This is a Master's thesis project, meant to derive animal tracks from available dung beetle footage and integrate these tracks into an agent-based model that intends to describe and predict behaviour of the beetles. The project consists of three parts: extraction of dung beetle trajectories from videos, an agent-based model of dung-beetle behaviour, and sensitivity analysis, calibration, and validation of the agent-based model using the dung beetle trajectories. All of these parts can be executed separately, given that there is appropriate data at hand.
- NetLogo
- python
- numpy
- opencv
- imutils
- pyNetLogo
- matplotlib
- scipy
- multiprocessing
- pandas
- darknet
- holistically-nested edge detection
Simply open the model at abm\code in the NetLogo modelling envorinment and let it run.
To reconstruct a trajectory, the beetle in a video must be filmed from above while it is rolling a dung ball. Darknet framework must be installed and the YOLOv3 weights present.
trajectory-extraction/video_to_displacement_vectors.py
Creates a json from the displacement vector between beetle object detected in video frames. The json has a following structure:
{
"properties": [
{
"filename": "Allogymnopleuri_#05_Rolling from dung pat_20161119_cut",
"ball_pixelsize": 44,
"ball_realsize": 3.0,
"fps": 30
}
],
"points": [
{
"point_coords": [
371,
1467
],
"frame_number": 93,
"displacement_vector": [
0,
0
]
},
{
"point_coords": [
348,
1431
],
"frame_number": 124,
"displacement_vector": [
-23,
-36
]
},
...
]
}
-
To receive landscape of the video ground terrain, run the
trajectory-extraction/video_to_trajectory.py
, which outputs stitched together frames using homography transformation, as well as an approximation of obstacles using the holistically-nested edge detector.

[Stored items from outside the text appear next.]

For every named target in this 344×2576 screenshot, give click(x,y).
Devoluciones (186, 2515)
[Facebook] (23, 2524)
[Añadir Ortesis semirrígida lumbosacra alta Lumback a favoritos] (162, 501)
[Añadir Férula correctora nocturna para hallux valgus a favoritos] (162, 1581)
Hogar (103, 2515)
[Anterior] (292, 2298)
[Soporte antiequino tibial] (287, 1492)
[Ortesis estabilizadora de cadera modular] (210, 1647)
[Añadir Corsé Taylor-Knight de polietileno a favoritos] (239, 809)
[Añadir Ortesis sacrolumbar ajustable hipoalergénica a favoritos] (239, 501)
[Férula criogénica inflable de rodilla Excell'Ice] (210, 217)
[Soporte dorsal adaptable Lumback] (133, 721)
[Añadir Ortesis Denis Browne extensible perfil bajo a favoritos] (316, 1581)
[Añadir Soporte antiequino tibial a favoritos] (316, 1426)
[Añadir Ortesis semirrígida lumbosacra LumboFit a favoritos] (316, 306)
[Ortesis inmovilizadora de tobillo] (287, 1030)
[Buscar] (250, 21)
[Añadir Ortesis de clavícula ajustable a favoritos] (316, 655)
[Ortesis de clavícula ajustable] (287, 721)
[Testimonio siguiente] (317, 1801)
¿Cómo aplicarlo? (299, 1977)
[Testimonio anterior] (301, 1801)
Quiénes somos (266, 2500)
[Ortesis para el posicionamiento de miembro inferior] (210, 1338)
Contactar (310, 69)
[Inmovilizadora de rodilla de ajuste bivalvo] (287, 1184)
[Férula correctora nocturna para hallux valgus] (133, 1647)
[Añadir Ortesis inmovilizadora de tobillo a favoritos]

Note that the detector weights are needed for this, which can be found in the repository of authors. Because of accumulation of structural error, the stitching process will likely break when the stitched frame becomes too small for successive keypoint matching. -
Statistics of the reconstructed trajectories, such as speeds, travelled distance, duration of journey, chosen heading and histogram of heading deviations can be tested with
trajectory-extraction/trajectories_to_statistics.py
. -
Precision and recall of the YOLOv3 object detector can also be tested with
object_detection/yolo_validation_stats.py
.
- To choose which parameters to calibrate, the
sensitivity_analysis/sensitivity_analysis_full.py
can be run, which uses multiplication factor for each parameter and then plots dependency between the model state variables and those parameters. - For calibration
calibration/brute_force.py
saves model results for all possible combination of parameters in the specified range. The model output has a following structure:
{
"mean_speeds": 2.4883331592738274,
"std_speeds": 0.3580032173753254,
"heading_deviations": [3.090909090909091, 44.81818181818182, 223.27272727272728, 232.27272727272728, 140.27272727272728, 0.0, 0.0, 0.0, 0.0, 0.0, 0.0, 0.0],
"heading_deviations_norm": [0.4801581697500353, 6.962293461375511, 34.6843666148849, 36.08247422680412, 21.790707527185425, 0.0, 0.0, 0.0, 0.0, 0.0, 0.0, 0.0],
"mean_dist": 664.805685018406,
"std_dist": 365.4904794704251,
"mean_time": 322.125,
"std_time": 215.39001688797,
"protonum-width-impact": 1.0,
"patch-roughness-impact": 2.5,
"ball-roughness-impact": 2.5,
"distance-threshold-impact": 0.1,
"seen-radius-impact": 1.5
}
-
Next, using the validation dataset of trajectories.
calibration/find_smallest_error.py
finds the smallest possible normalized root square mean error beetween the real and modelled statistics. -
validation/validation_plots.py
validates the model output using the validation datasets. It also plots how much the root square mean error for each state variable has decreased -
and what the mean values and their standard deviations are for the models
validation/scenarios_stats.py
also similarly analyses scenarios of how beetles behave when there's more of them present at the dung pile at the same time, and when there are additional obstacles created in the NetLogo world.